トップインタビュークロダセイイチ(Genius P.J's)×内田春菊 - 創作活動におけるバイタリティを保つためのサバイブ術とは

創作活動におけるバイタリティを保つためのサバイブ術とは

2025.06.16

脳が身体を支配しているのではなくて、身体が脳が支配をしている!?

クロダ:いろいろなことを並行して活動するバイタリティってどこから出てくるんでしょうか。ドラマに出ているときもすごく生き生きされているように見えます。

内田:バイタリティなんてあるのかな? でも仕事がくればなんでもやりますよ。

クロダ:仕事を引き受けすぎて、もうやめたいと思ったことはありますか。

内田:やめたいと思ったことはないけれど、バンドをやっているときには、「もう死にたい」と思ったことはあります。当時パートナーだった人がわたしを追い詰めすぎたんです。熱が出ても病院に連れて行かないとか、わたしがコツコツ続けてきたことを一気にダメにしたり。わたしとしてはダメ男が好きなつもりはないんですけど、周りからはそう言われますね。娘からも、「お母さんはバカ専」と言われたので、「あなたは自分の父親のことも含めてそんなこと言ってるの?」って聞いたら、「うん」って(笑)。バイタリティと呼ぶかはわからないですが、この人と一緒にいたらだめだなとか、このまま長崎にいたらだめだなとか、自分のバンドをどうにかしないといけないとか、そのときそのときでは頑張っているのかなと思います。

クロダ:フットワークが軽いですよね。自分は肩の力を抜けないんです。「今日はもうなにも出てこないな……」という日が重なると不安でたまらなくなります。

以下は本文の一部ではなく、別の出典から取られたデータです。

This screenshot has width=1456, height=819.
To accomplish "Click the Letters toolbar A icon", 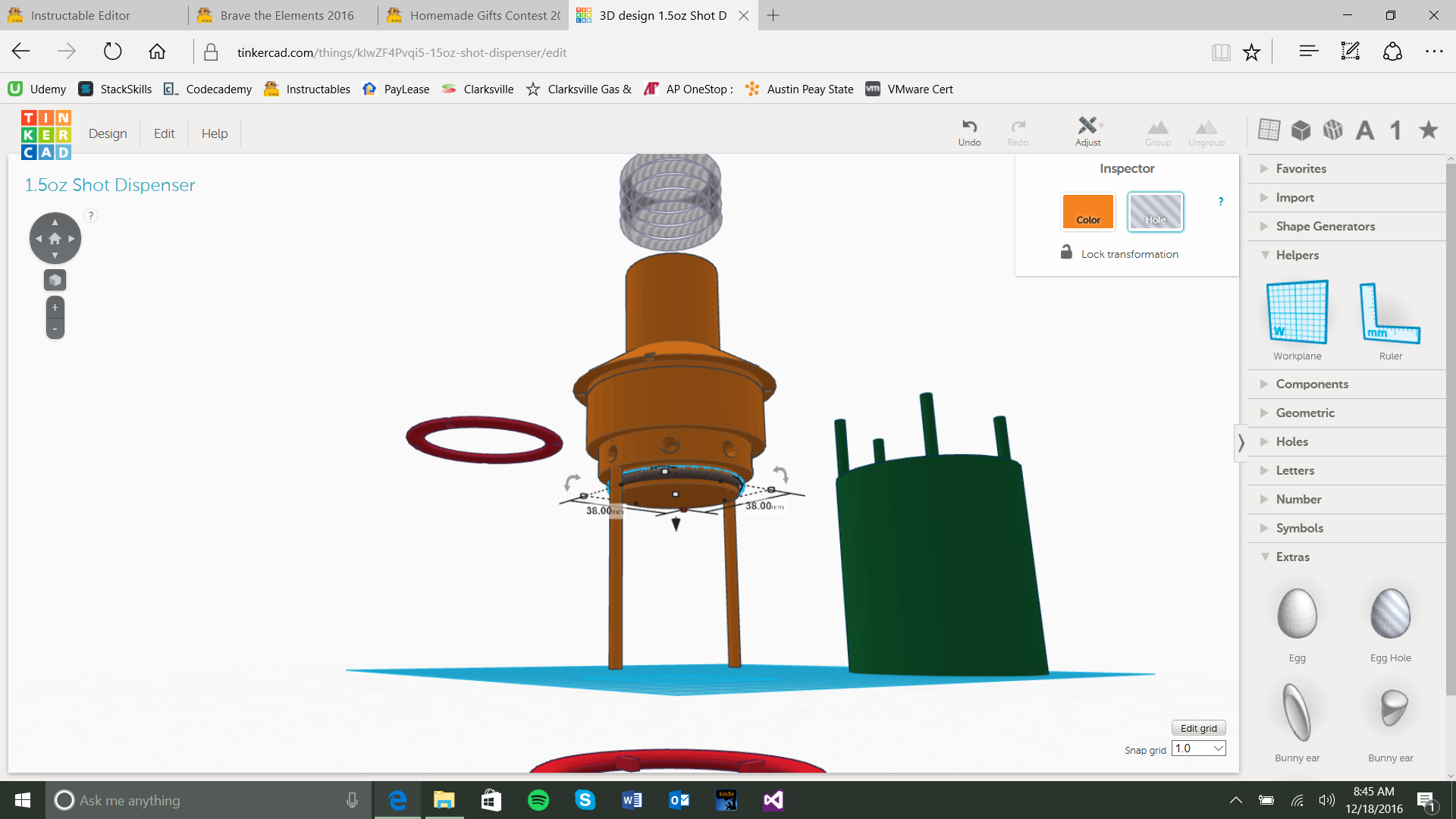I will pos(1365,130).
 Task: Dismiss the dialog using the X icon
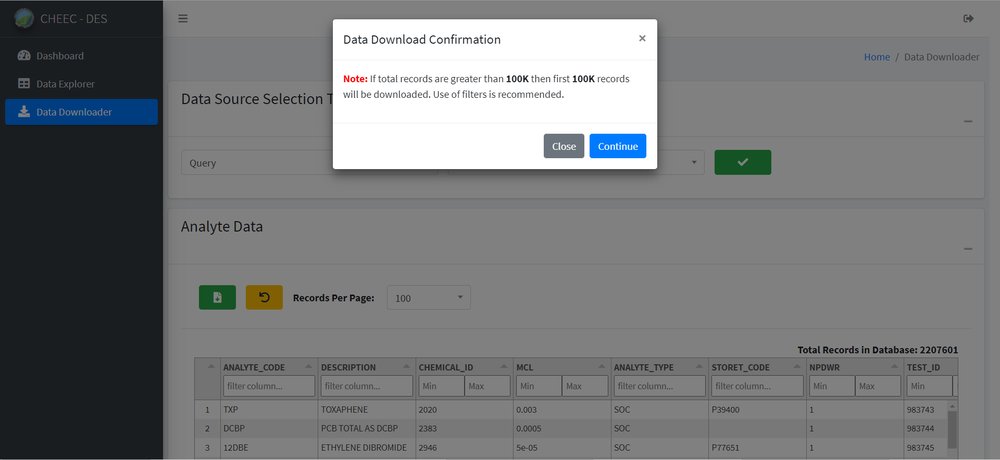point(642,38)
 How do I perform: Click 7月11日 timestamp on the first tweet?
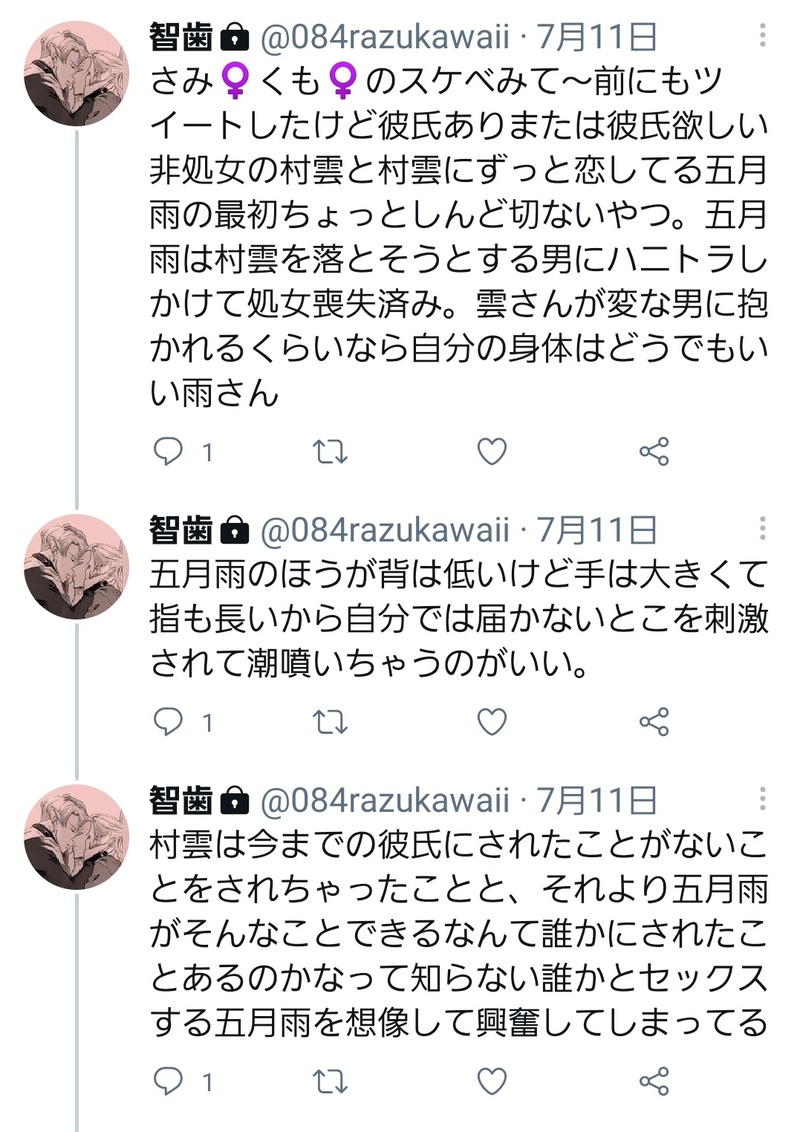[x=598, y=37]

内田:漫画も描き始めたら楽しいけれど、ネームを作るときは大変なのでその気持ちはわかります。そういうときはとにかく寝るのがいいらしいですよ。頭にインプットしたものって、睡眠がないと定着しないそうです。筒井康隆さんと蛭子能収さんがストーリーを考えるときのやり方が一緒らしいのですが、その方法がとにかく惰眠を貪る! 寝ている間にストーリーができるそうです。お二人の場合は特別かもしれないけれど。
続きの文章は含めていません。